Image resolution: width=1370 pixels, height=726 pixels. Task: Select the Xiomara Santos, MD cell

★ ★ ★ ★ ★

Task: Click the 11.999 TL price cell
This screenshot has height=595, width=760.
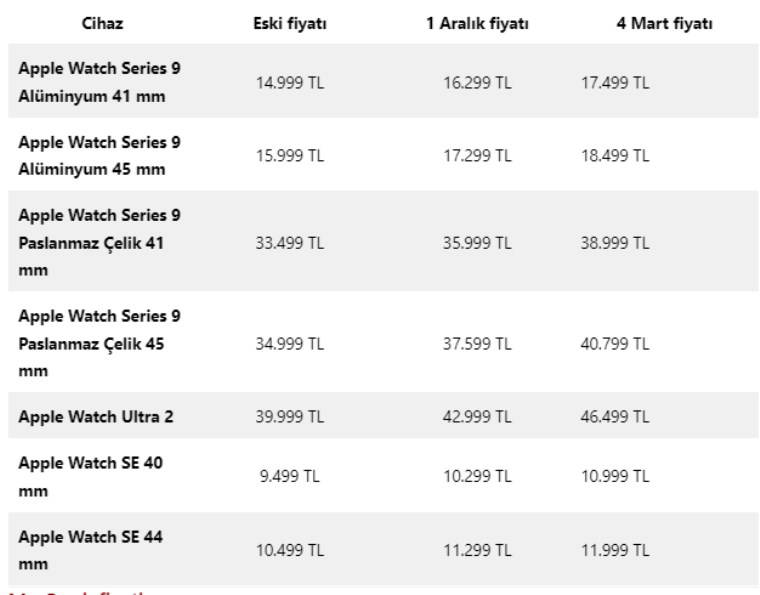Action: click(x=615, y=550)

★ ★ ★ ★ ★

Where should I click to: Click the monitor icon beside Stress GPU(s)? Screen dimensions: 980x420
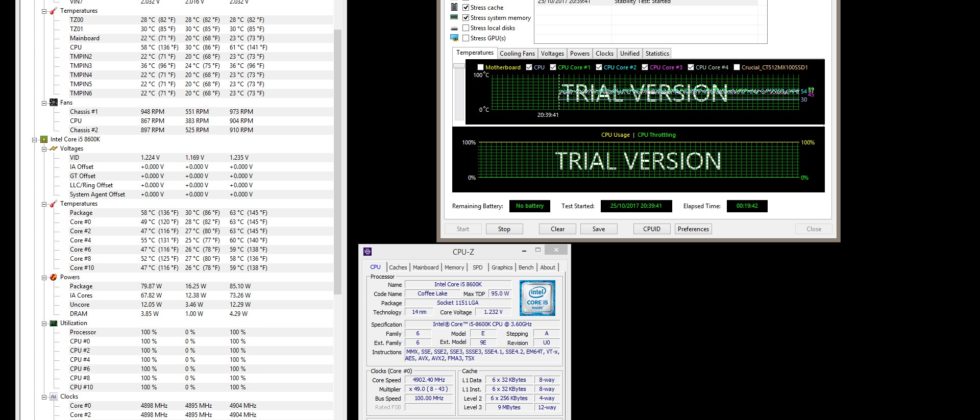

★ ★ ★ ★ ★

Lines of the listing above that hold the string "Task" should each be copied.

• **Response area**
Image resolution: width=1370 pixels, height=726 pixels. Task: Select the Xiomara Santos, MD cell
Task: Click the 11.999 TL price cell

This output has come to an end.